TO DO - Return every entry below exactly as written, minus the pictures.

::::::::::

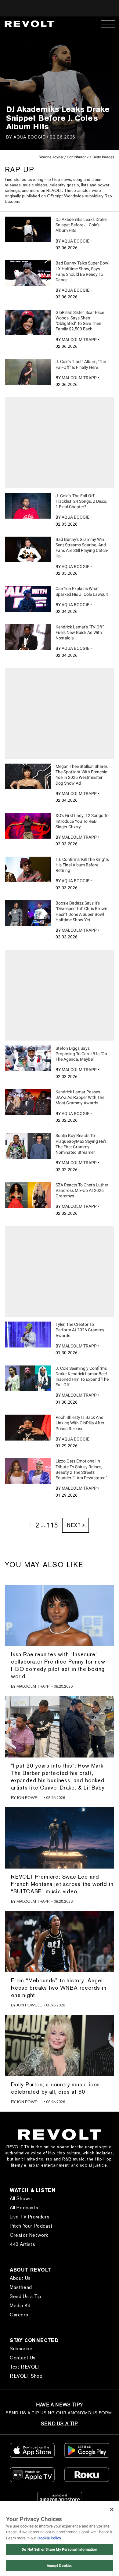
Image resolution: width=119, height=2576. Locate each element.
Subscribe (21, 2348)
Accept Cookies (60, 2565)
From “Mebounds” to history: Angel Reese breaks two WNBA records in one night (58, 1988)
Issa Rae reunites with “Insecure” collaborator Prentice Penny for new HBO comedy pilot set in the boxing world (58, 1665)
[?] (28, 229)
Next (74, 1525)
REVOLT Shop (26, 2376)
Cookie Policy (49, 2538)
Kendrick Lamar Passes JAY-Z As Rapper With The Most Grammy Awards (80, 1097)
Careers (19, 2315)
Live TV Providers (29, 2217)
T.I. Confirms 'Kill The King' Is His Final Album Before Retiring (82, 865)
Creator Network (29, 2235)
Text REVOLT (25, 2367)
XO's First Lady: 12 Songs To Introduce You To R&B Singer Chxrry (82, 821)
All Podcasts (24, 2207)
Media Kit (20, 2305)
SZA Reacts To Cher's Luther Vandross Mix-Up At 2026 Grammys (82, 1190)
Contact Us (23, 2358)
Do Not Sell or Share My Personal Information (59, 2549)
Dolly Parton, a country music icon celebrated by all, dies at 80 (55, 2088)
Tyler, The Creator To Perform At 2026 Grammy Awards (80, 1330)
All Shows (21, 2198)
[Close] (111, 2509)
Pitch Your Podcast (31, 2226)
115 (52, 1525)
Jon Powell (29, 1797)
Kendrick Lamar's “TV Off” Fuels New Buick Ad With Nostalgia (80, 632)
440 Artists (22, 2244)
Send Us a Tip (25, 2296)
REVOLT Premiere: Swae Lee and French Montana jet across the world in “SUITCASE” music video (62, 1884)
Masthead (21, 2287)
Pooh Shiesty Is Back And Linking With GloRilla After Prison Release (80, 1423)
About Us (20, 2278)
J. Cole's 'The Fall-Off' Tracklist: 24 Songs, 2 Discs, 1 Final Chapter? (81, 501)
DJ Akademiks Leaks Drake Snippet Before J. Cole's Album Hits (81, 225)
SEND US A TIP (59, 2423)
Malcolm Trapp (79, 339)
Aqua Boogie (29, 136)
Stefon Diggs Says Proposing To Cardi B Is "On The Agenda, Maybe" (81, 1054)
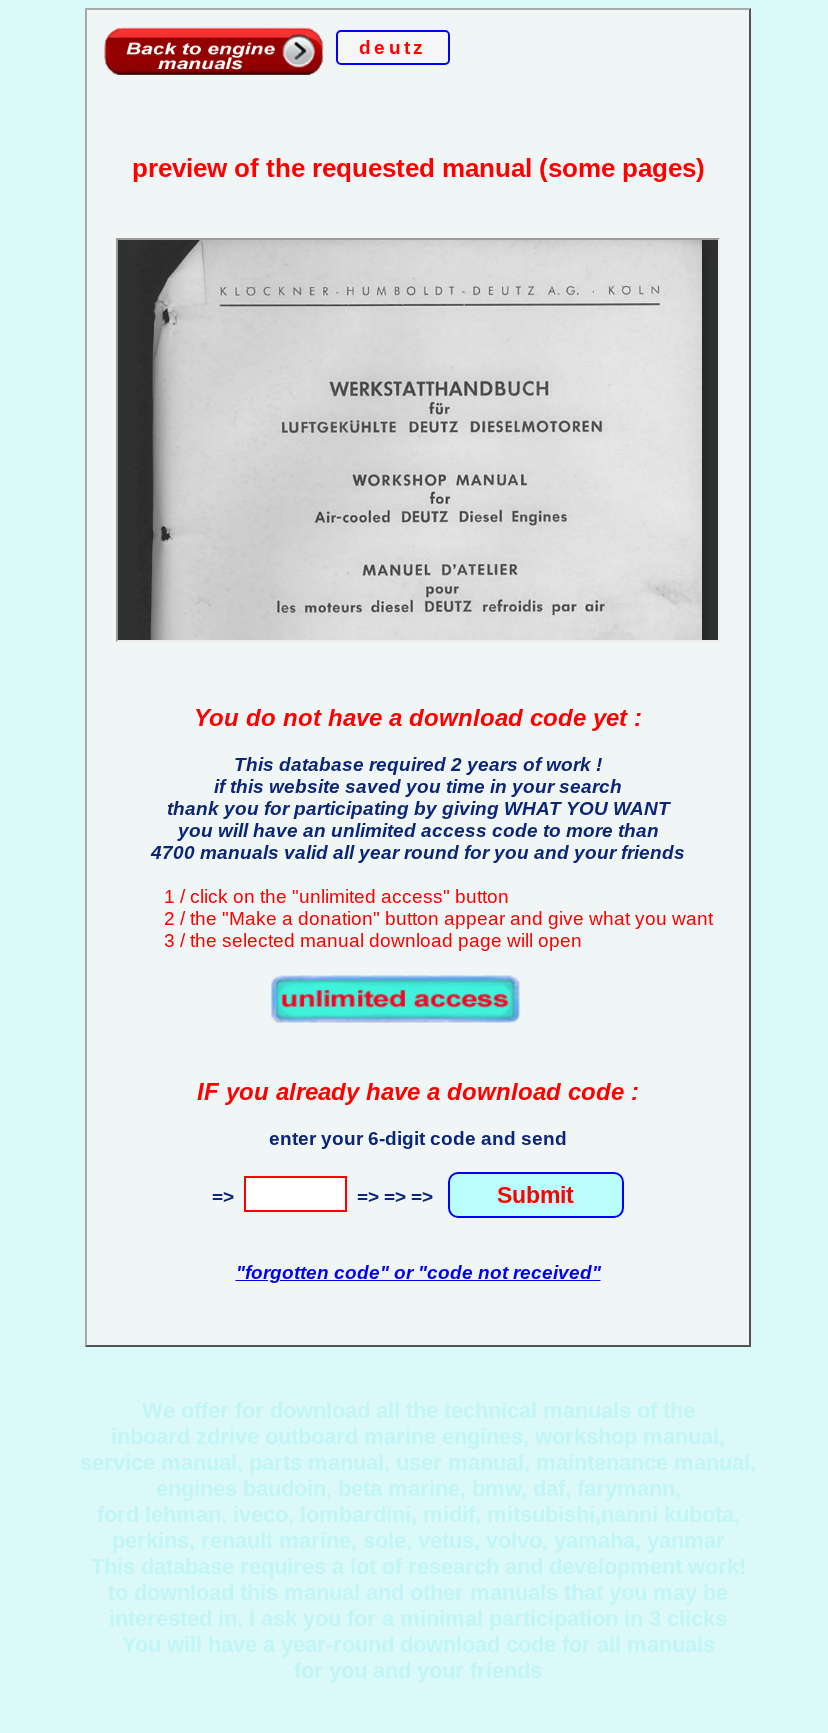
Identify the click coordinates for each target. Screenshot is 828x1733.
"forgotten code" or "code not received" (418, 1272)
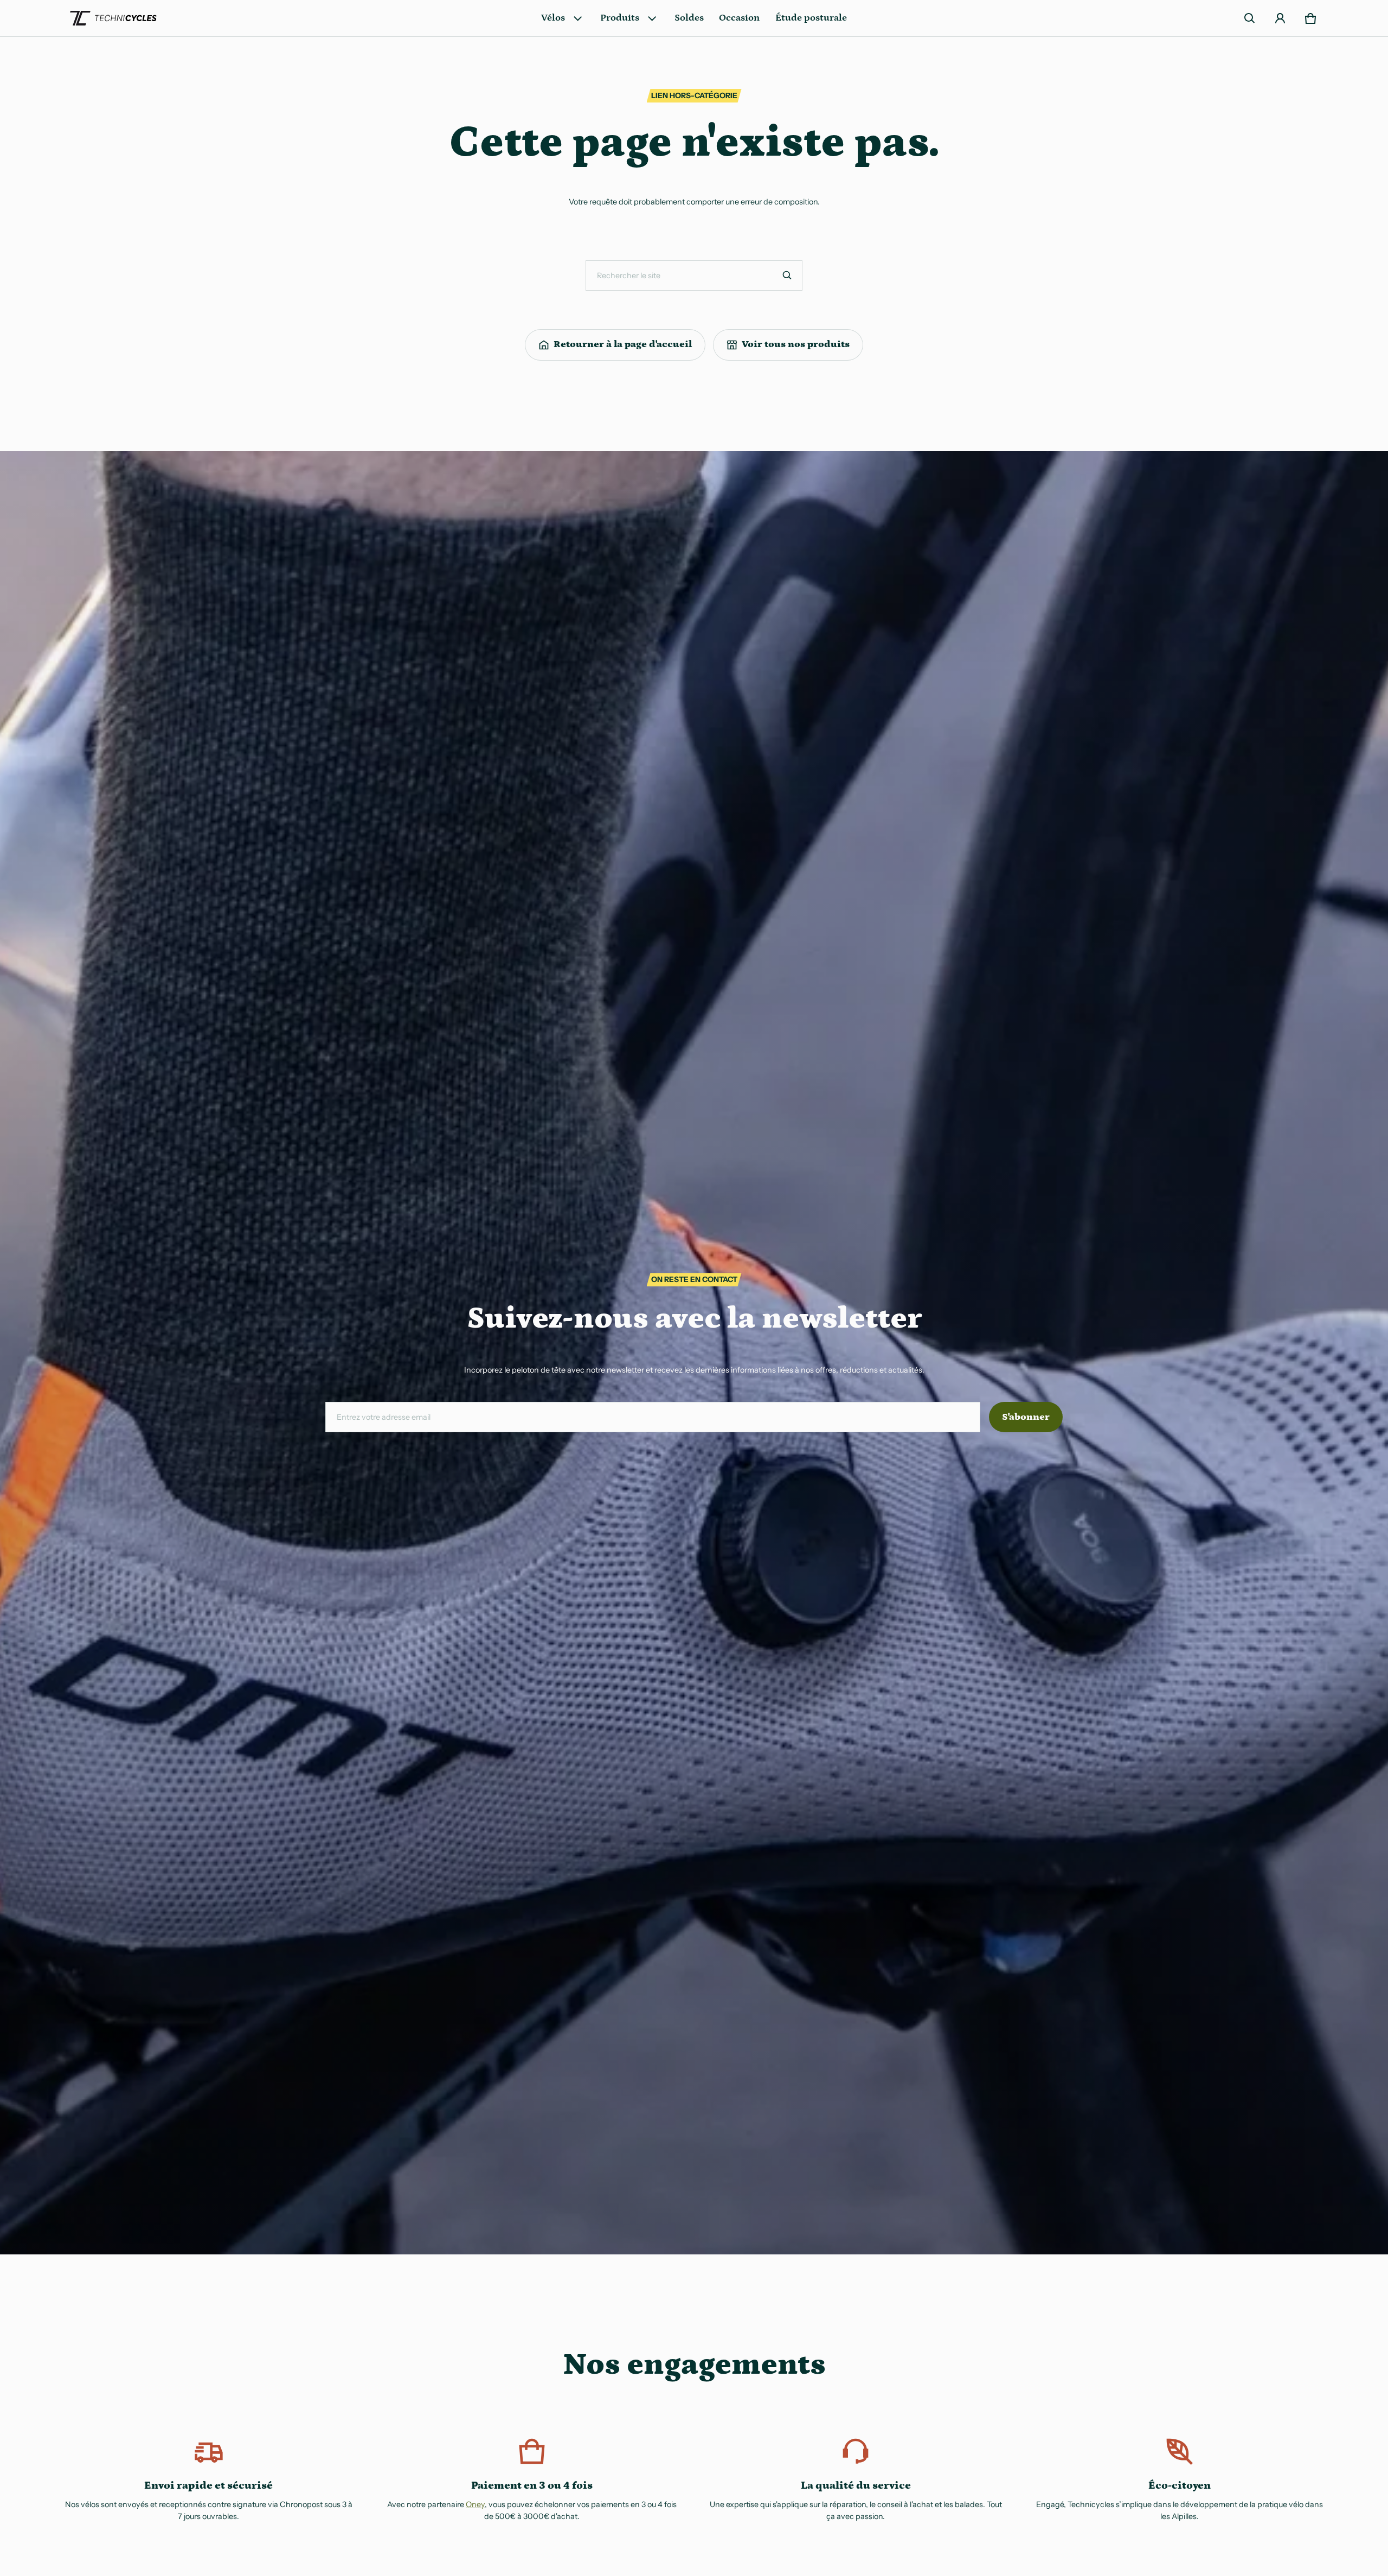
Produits (619, 17)
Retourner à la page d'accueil (623, 344)
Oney (475, 2504)
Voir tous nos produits (796, 344)
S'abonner (1026, 1417)
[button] (1250, 18)
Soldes (689, 17)
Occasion (739, 17)
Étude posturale (811, 17)
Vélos (553, 17)
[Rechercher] (787, 275)
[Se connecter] (1280, 18)
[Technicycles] (113, 18)
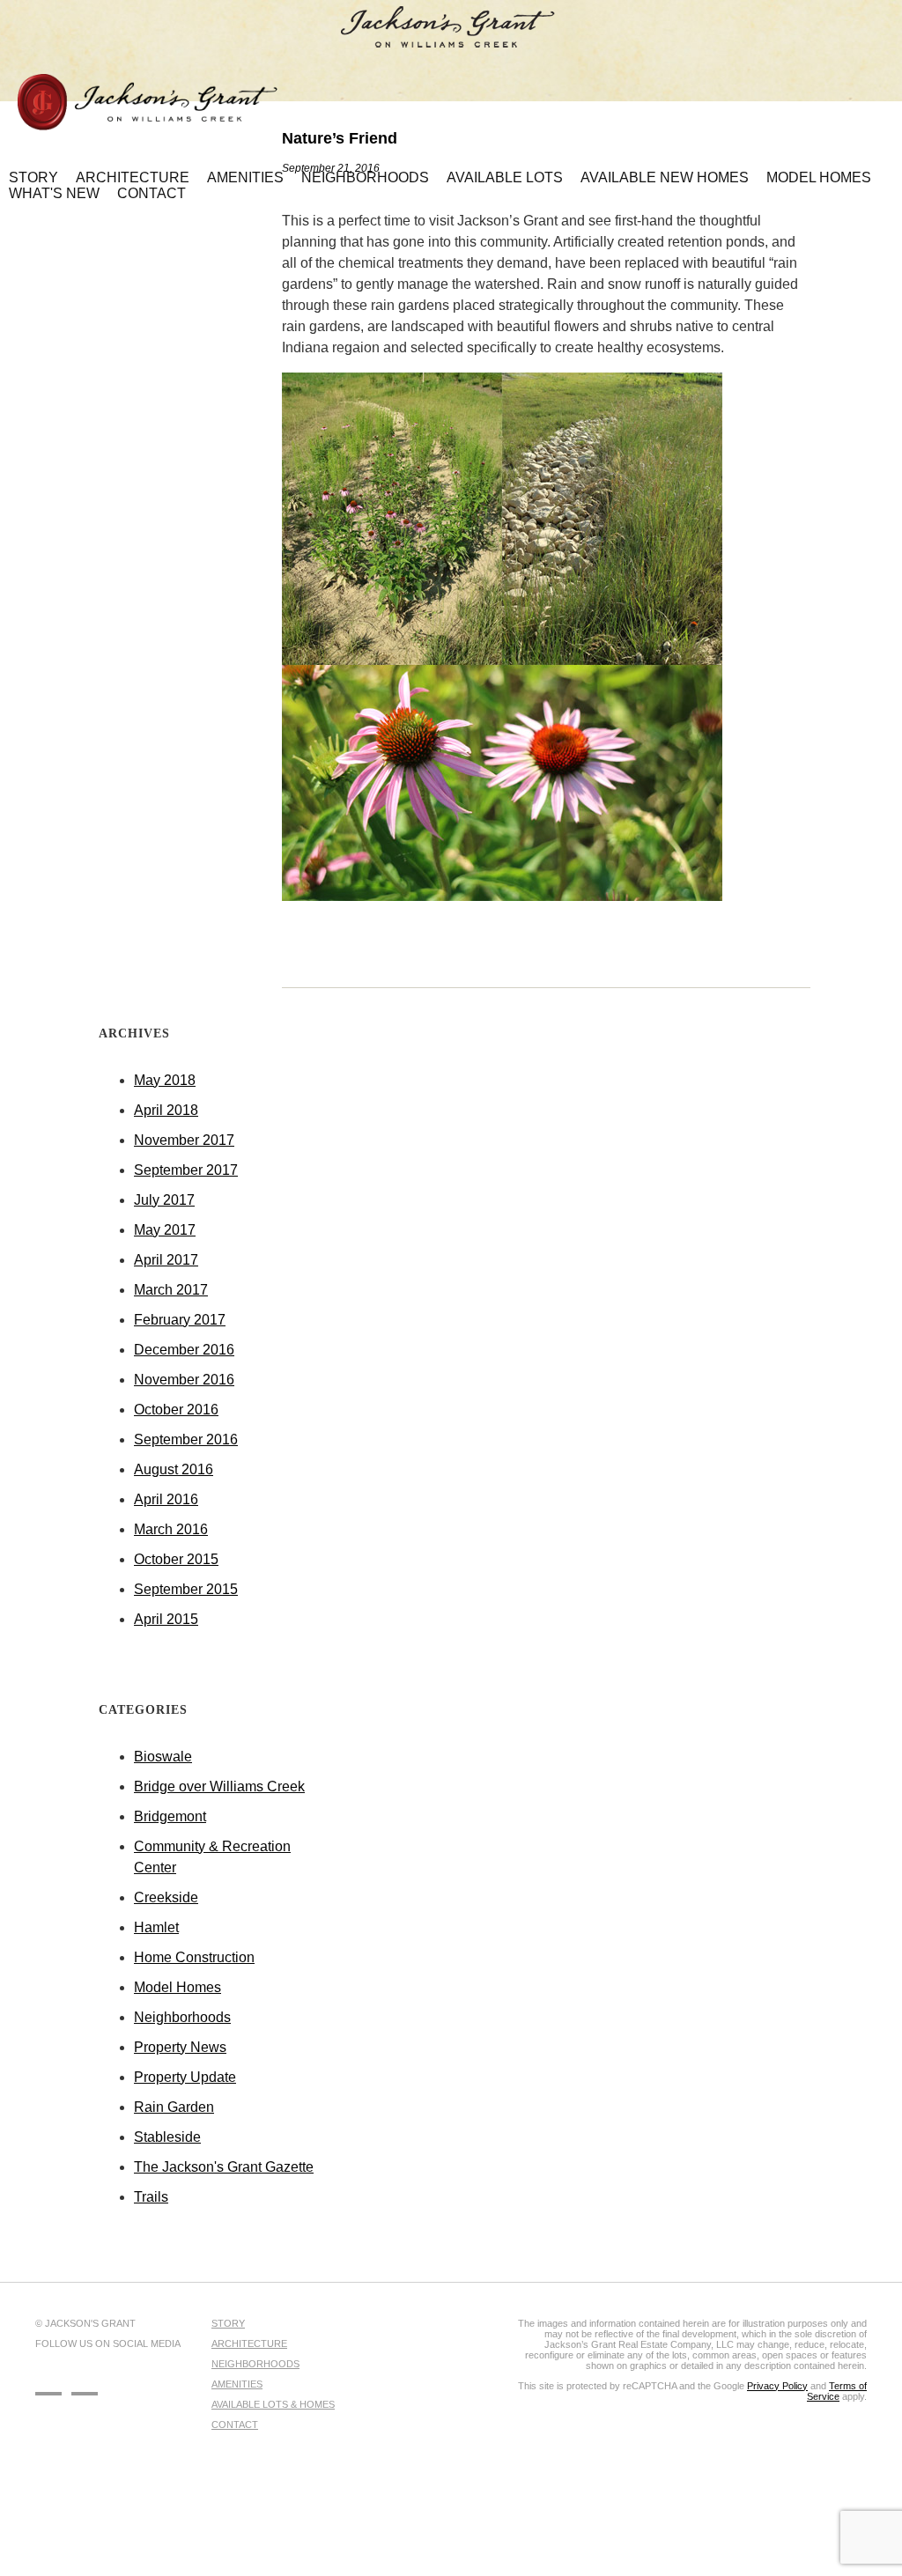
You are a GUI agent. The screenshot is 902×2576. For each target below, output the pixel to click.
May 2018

::::::::::

TASK OUTPUT -
Image resolution: width=119, height=2576. Locate each element.
Subscribe (21, 2348)
Accept Cookies (60, 2565)
From “Mebounds” to history: Angel Reese breaks two WNBA records in one night (58, 1988)
Issa Rae reunites with “Insecure” collaborator Prentice Penny for new HBO comedy pilot set in the boxing world (58, 1665)
[?] (28, 229)
Next (74, 1525)
REVOLT Shop (26, 2376)
Cookie Policy (49, 2538)
Kendrick Lamar Passes JAY-Z As Rapper With The Most Grammy Awards (80, 1097)
Careers (19, 2315)
Live TV Providers (29, 2217)
T.I. Confirms 'Kill The King' Is His Final Album Before Retiring (82, 865)
Creator Network (29, 2235)
Text REVOLT (25, 2367)
XO's First Lady: 12 Songs To Introduce You To R&B Singer Chxrry (82, 821)
All Podcasts (24, 2207)
Media Kit (20, 2305)
SZA Reacts To Cher's Luther Vandross Mix-Up At 2026 Grammys (82, 1190)
Contact Us (23, 2358)
Do Not Sell or Share My Personal Information (59, 2549)
Dolly Parton, a country music icon celebrated by all, dies at 80 (55, 2088)
Tyler, The Creator To Perform At 2026 Grammy Awards (80, 1330)
All Shows (21, 2198)
[Close] (111, 2509)
Pitch Your Podcast (31, 2226)
115 (52, 1525)
Jon Powell (29, 1797)
Kendrick Lamar's “TV Off” Fuels New Buick Ad With Nostalgia (80, 632)
440 Artists (22, 2244)
Send Us a Tip (25, 2296)
REVOLT Premiere: Swae Lee and French Montana jet across the world in “SUITCASE” music video (62, 1884)
Masthead (21, 2287)
Pooh Shiesty Is Back And Linking With GloRilla After Prison Release (80, 1423)
About Us (20, 2278)
J. Cole's 'The Fall-Off' Tracklist: 24 Songs, 2 Discs, 1 Final Chapter? (81, 501)
DJ Akademiks Leaks Drake Snippet Before J. Cole's Album Hits (81, 225)
SEND US A TIP (59, 2423)
Malcolm Trapp (79, 339)
Aqua Boogie (29, 136)
Stefon Diggs Says Proposing To Cardi B Is "On The Agenda, Maybe" (81, 1054)
Identify the click coordinates for each target. Screenshot is 828x1733.
"forgotten code" or "code not received" (418, 1272)
Produits (619, 17)
Retourner à la page d'accueil (623, 344)
Oney (475, 2504)
Voir tous nos produits (796, 344)
S'abonner (1026, 1417)
[button] (1250, 18)
Soldes (689, 17)
Occasion (739, 17)
Étude posturale (811, 17)
Vélos (553, 17)
[Rechercher] (787, 275)
[Se connecter] (1280, 18)
[Technicycles] (113, 18)
You are a GUI agent. The screenshot is 902×2576. For each target below, output the pixel to click.
May 2018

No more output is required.